By Monika Shankar and Martha Dina Argüello
Many of us living and working in Los Angeles have faced the realities of infill and Transit Oriented Development (TOD) policies for decades. Touted as an environmental and economic solution, infill and TOD, if implemented hastily and without public input can lead to negative impacts on communities. With the release of Senator Steinberg’s SB 731, a bill intended to provide for greater certainty around infill development, we must acknowledge the downsides to infill and TOD that are rarely discussed yet are central issues to social justice and public health advocates. That is, not all TOD and infill development results in equitable development.
The lived experiences of residents and multiple studies have shown that smart growth often means housing built near heavy traffic roadways and freeways and increased exposure to unhealthy air pollution and increased vehicular traffic. It can also raise rental and housing costs, change community aesthetics, and lead to gentrification and displacement. And while smart growth can transform neighborhoods, it fails to help the long term underemployed and unemployed who cannot access newly created jobs or afford the new amenities or even basic goods and services.
Research done by the Dukakis Center for Urban and Regional Policy found that transit investment frequently changes the surrounding neighborhood. According to the 2010 study, ‘the most predominant pattern is one in which housing becomes more expensive, neighborhood residents become wealthier and vehicle ownership becomes more common.” The study also reveals that transit development can have unintended consequences for core transit users—usually renters and low-income residents — who are priced out in favor of higher-income, car-owning residents who are less likely to use public transit for commuting. Consequently, the most vulnerable in our communities (renters, low-income and people of color) are pushed to the urban fringes away from jobs, schools and amenities, contributing to what has been dubbed the suburbanization of poverty, and increased air pollution.

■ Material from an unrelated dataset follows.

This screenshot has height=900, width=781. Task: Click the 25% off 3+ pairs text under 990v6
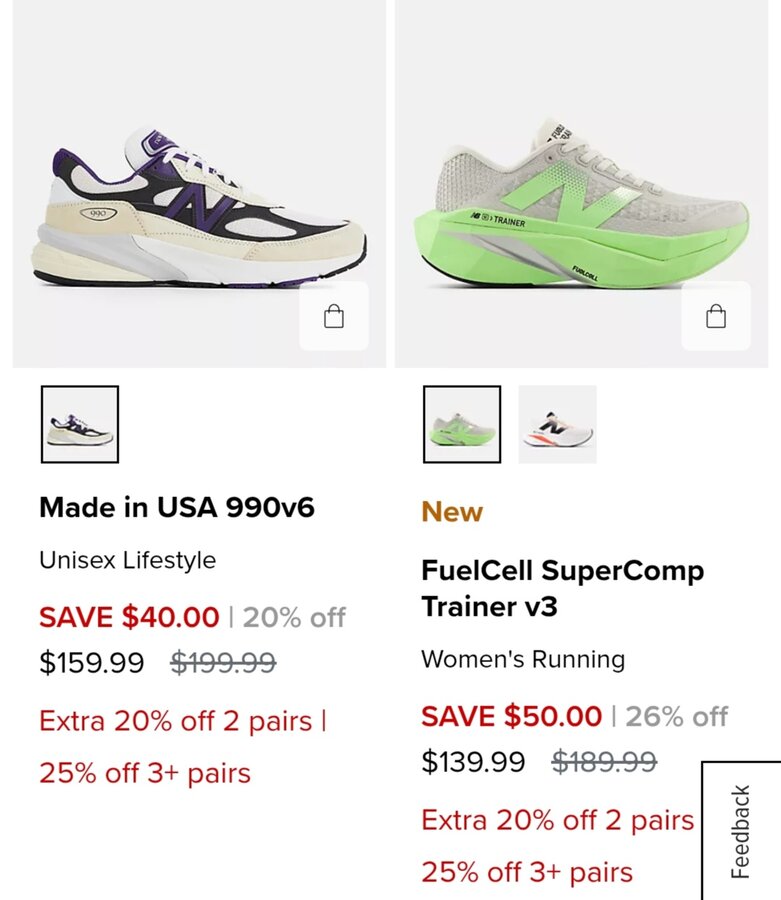[x=145, y=773]
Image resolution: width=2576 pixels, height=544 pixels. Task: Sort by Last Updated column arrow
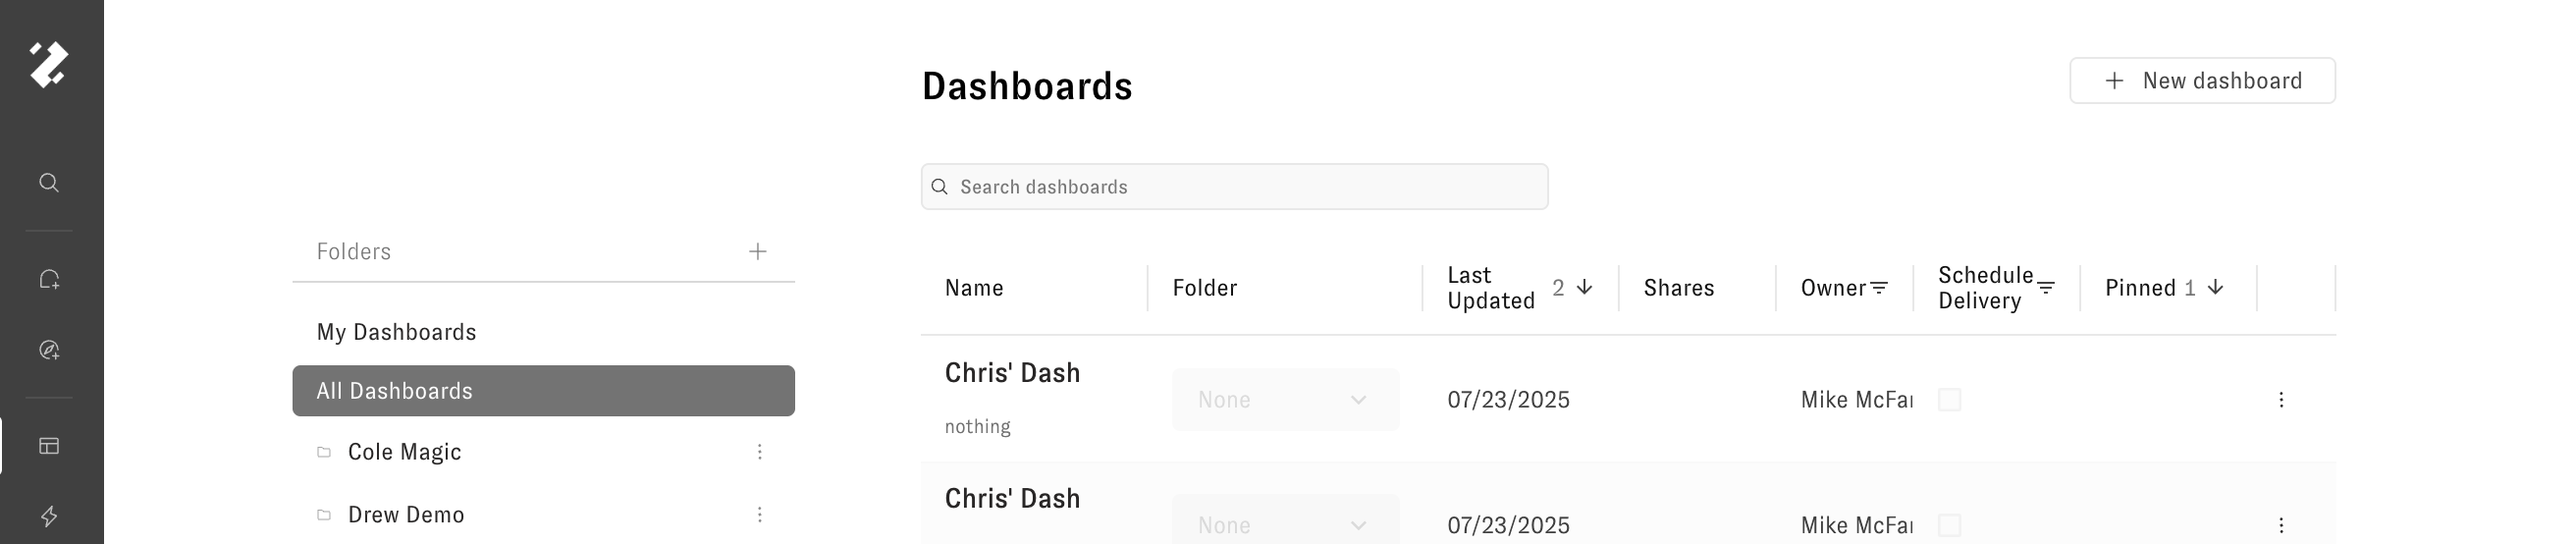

A case study exemplifying this phenomenon is downtown Los Angeles, and the surrounding communities of Pico Union and South Park. As major housing and entertainment development made downtown a hip place to live, work and play, low-income residents experienced increasing police harassment, rising costs of living, more traffic and a deep sense that they were no longer welcome in their own neighborhoods. These trends were documented in a health impact assessment conducted by Health Impact Partners in 2012, which showed significant demographic shifts, with African American and Latino populations moving out and a substantial growth of college age individuals and some baby boomers. Displacement and gentrification have health impacts related to mental stress and anxiety. Even small fluctuations in rental rates can mean less money to spend on food, health care, education, all of which are determinants of health.
The California Environmental Quality Act (CEQA) is one of the few tools communities have to address developments with these negative impacts. In addition to requiring a cumulative health impact assessment, CEQA leverages a community’s ability to assess how a project will impact their health and environment, and mitigate harm through active participation in the process. We must prioritize and protect communities by ensuring equitable growth and we accomplish this by strengthening community participation, conducting more robust health impact assessments, and protecting communities through planning and policy.